BankInsure denied the claim based in part on the insured versus insured exclusion, which barred claims “by, or on behalf of, or at the behest of” Security Pacific, a person insured under the D&O Policy, or “any successor, trustee, assignee or receiver” of Security Pacific. Despite having been appointed as a receiver, the FDIC argued that this exclusion should not apply because, in filing suit, it was not acting as a receiver but, instead, on behalf of the bank’s shareholders. In the subsequent coverage suit, the District Court for the Central District of California found this argument persuasive but, the Ninth Circuit rejected it on appeal.

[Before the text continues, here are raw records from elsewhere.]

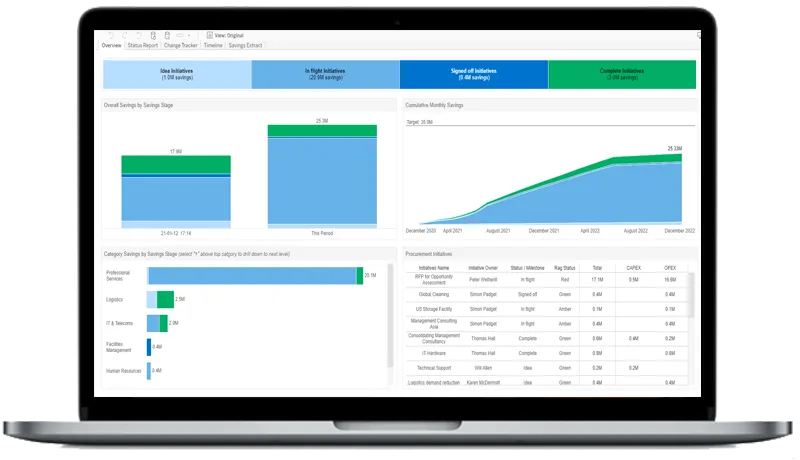800x460 pixels.
Task: Click the Redo arrow in toolbar
Action: pos(123,35)
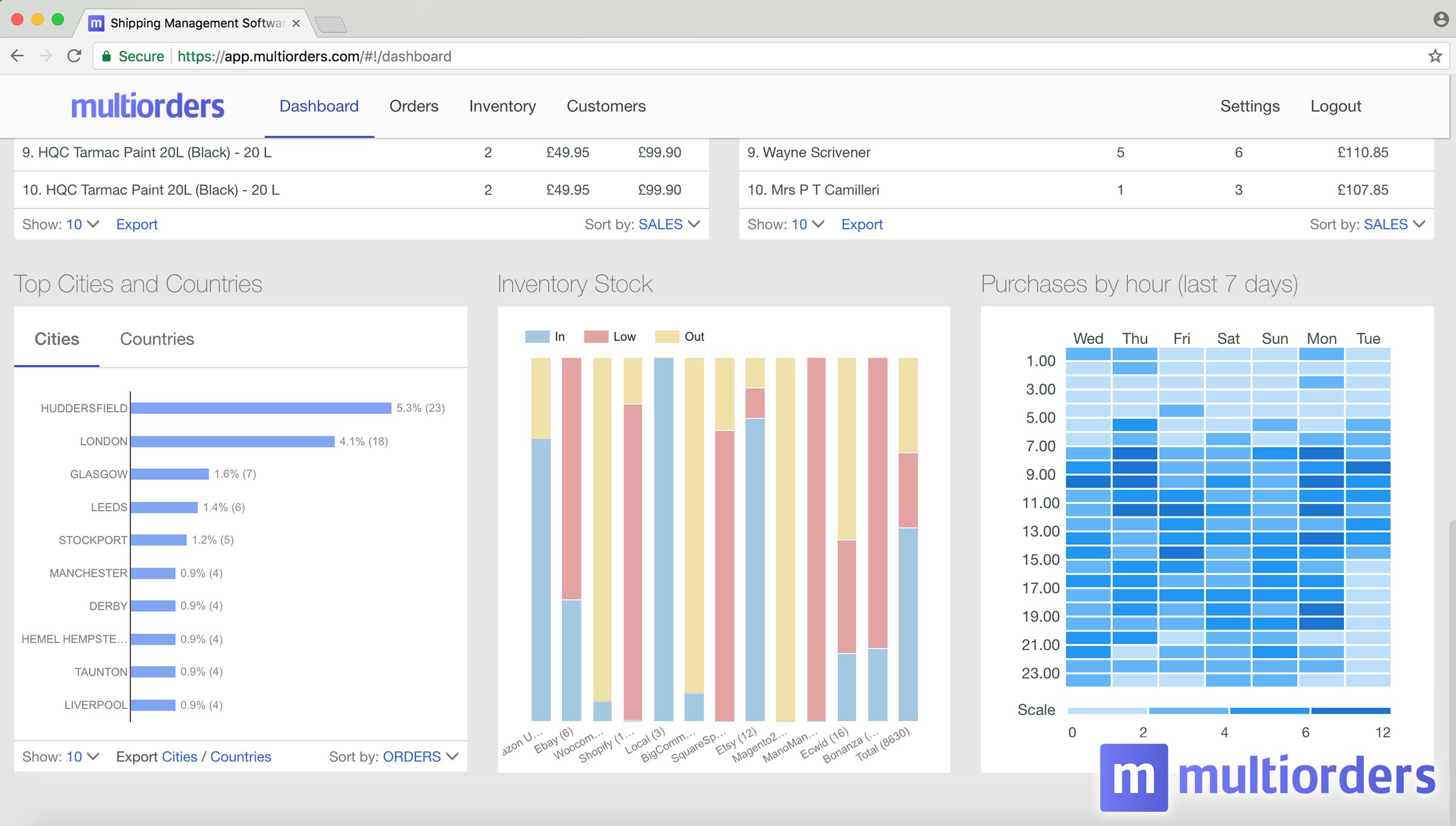Open the Orders page
This screenshot has width=1456, height=826.
[414, 106]
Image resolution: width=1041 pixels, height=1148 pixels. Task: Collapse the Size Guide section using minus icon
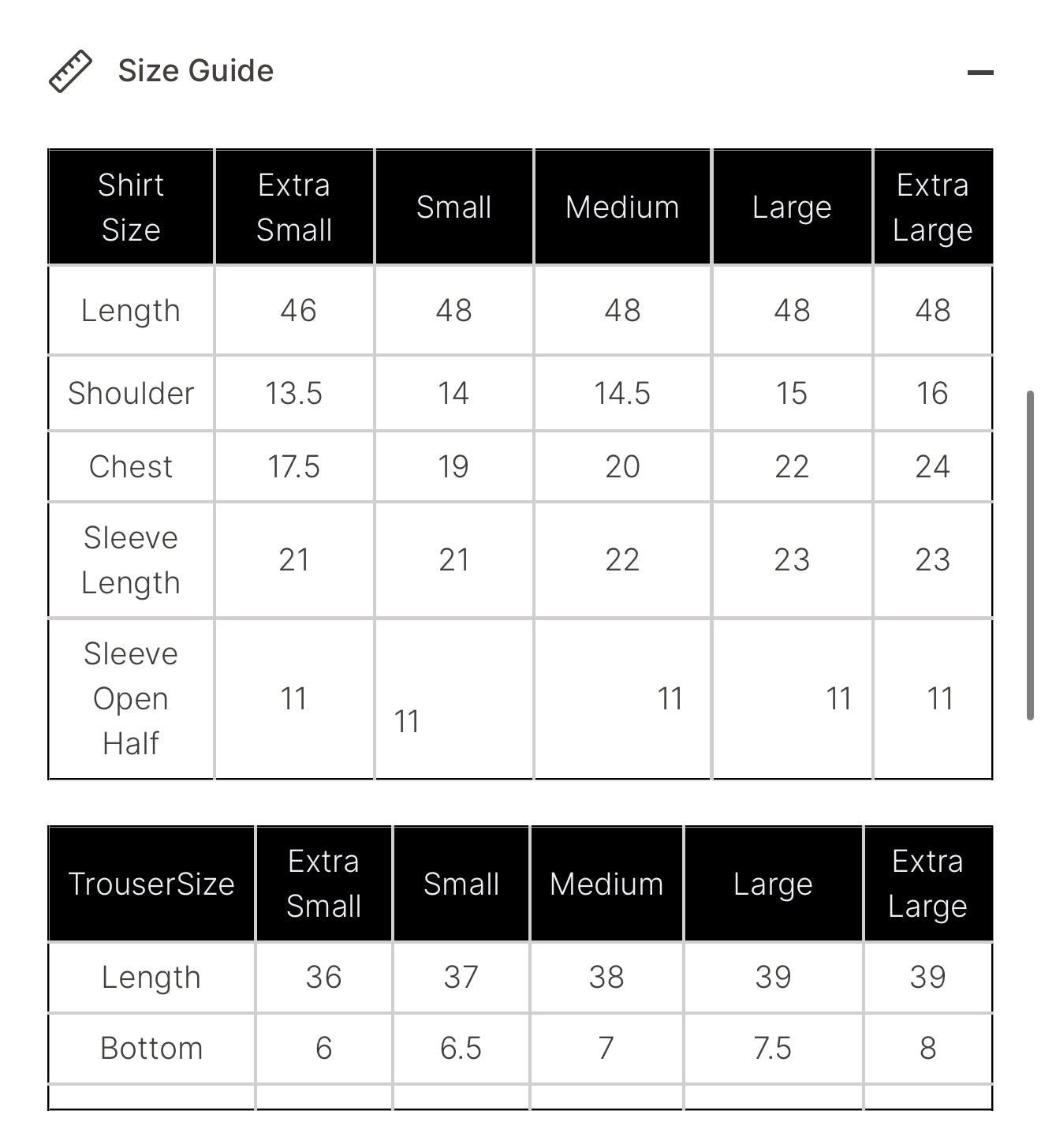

The Ninth Circuit reasoned that the insured versus insured exclusion was not rendered inapplicable “merely because the FDIC also succeeded to the right of Security Pacific’s shareholders to bring a derivative action – which right is (1) secondary to the FDIC’s right to bring the same claims directly as Security Pacific’s receiver and (2) may be exercised only if the FDIC does not exercise its primary right to bring the claims directly.” The Ninth Circuit also noted that “the FDIC has been appointed receiver of every California-chartered bank that has failed since 2001” and interpreting the shareholder-derivative exception as suggested by the FDIC “may very well read the term ‘receiver’ out of the insured-versus-insured exclusion.”
“We think the term ‘receiver’ is clear and unambiguous and includes the FDIC in its role as receiver of Security Pacific.” And, “[a]s such, the FDIC’s claims fall within the scope of the D&O Policy’s insured-versus-insured exclusion.”
Thus, insurers and policyholders (and those who represent them, or act on their behalf) should pay close attention to the insured versus insured exclusion, understand its purpose, and carefully read defined terms in the exclusion.